¿Qué es un profesor? Alguien que tiene que hablar una hora, según explica en alguna parte un poeta americano. Y todo se deduce de esta simple definición. Soseki enseña a su pesar: es aquel hombre, de pie ante la soledad triste de la tarima y la pizarra, que habla solo. Suena el timbre. Día tras día, hora tras hora y año tras año, se enfrenta a colegiales que lo miran fijamente y que, en el relativo silencio de la clase, fingen escucharlo de vez en cuando. Es el hombre al que se paga por sus palabras y cuyo discurso se espesa hasta tomar la forma inmaterial de algo absurdo y molesto, a base de frases repetidas cien veces que contienen la huella fósil de un saber inútil. Soseki dicta listas de vocabulario, ejercicios de gramática, pide abrir el manual de lengua y literatura por tal o cual página, y luego lee en voz alta, muy atento a su pronunciación por respeto al soneto de Shakespeare o a la balada de Byron cuyas sílabas resuenan ininteligibles en el decorado de un instituto de provincias.
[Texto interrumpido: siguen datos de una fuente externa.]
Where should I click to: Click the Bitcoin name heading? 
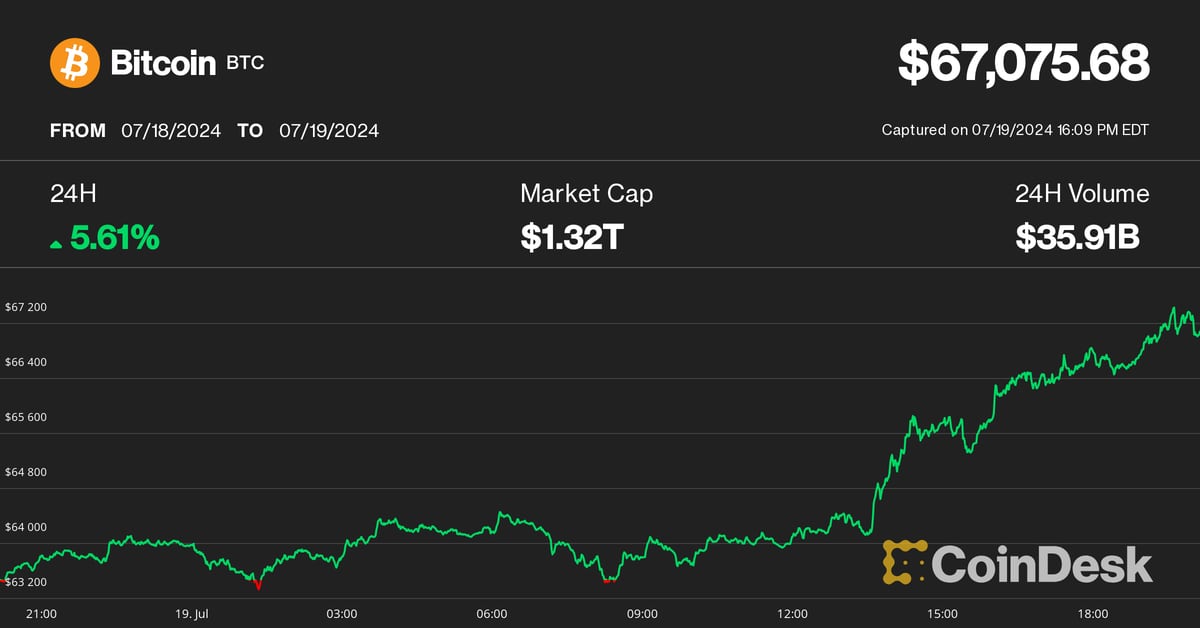click(x=163, y=64)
Y mientras su discurso sigue sin pausa el recorrido habitual, su pensamiento se desliza hacia otros lugares, se adhiere a los más insignificantes dibujos del mundo, a los rectangulares listones de madera barnizados del suelo, al arco que une la pared y el techo, a las formas pasajeras de las nubes a través del marco de la ventana, abierta al azul del cielo meridional. En París hay un profesor de inglés que se le parece, y que algunos años antes se llamaba Stéphane Mallarmé.
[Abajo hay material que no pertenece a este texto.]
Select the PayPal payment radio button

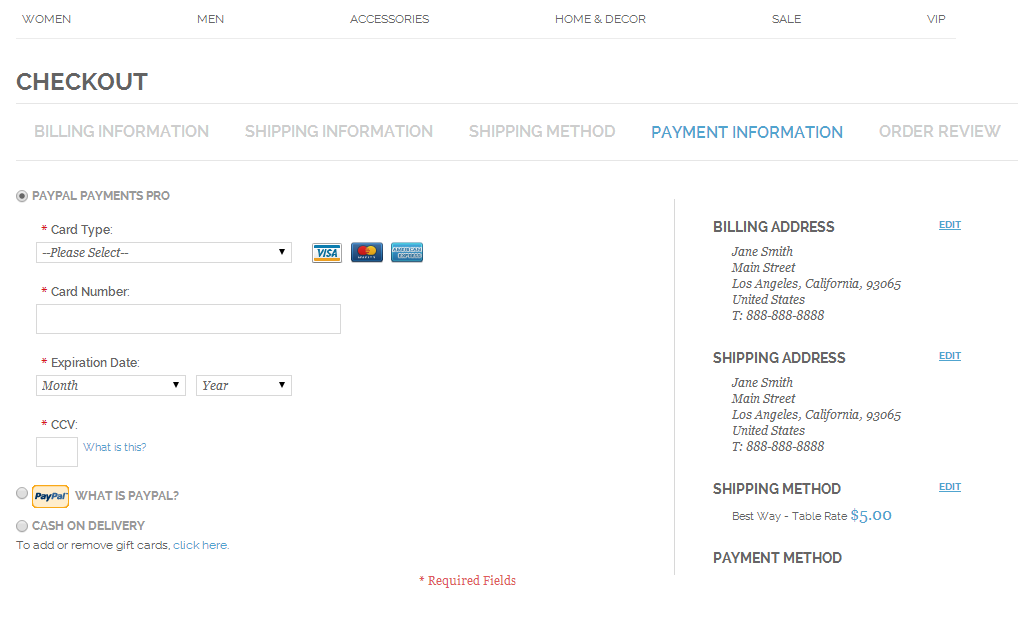21,493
No hay razón para pensar que Soseki haya sido un mal profesor. Todo lo contrario. Simplemente enseña sin creer en absoluto en lo que hace, en las virtudes de la educación, en los méritos de la pedagogía y demás tonterías. Lo invade un gran vacío, al que por otra parte no otorga ningún significado. Soseki se refiere a la época en la que se hizo profesor mediante una fórmula extraña. Dice: “No quería ni enseñar ni dejar de enseñar”. Son casi las mismas palabras que presta al protagonista de su novela más popular, el joven e ingenuo Botchan, cuando acepta una oferta de empleo, parecida a la que conduce a Soseki a Matsuyama, y declara que, como no sentía ningún deseo de ser alguien en la vida, podía hacer cualquier cosa y en cualquier lugar.
PHILLIP FOREST, Sarinagara, Sajalín, Barcelona, 2009, pp. 121-122.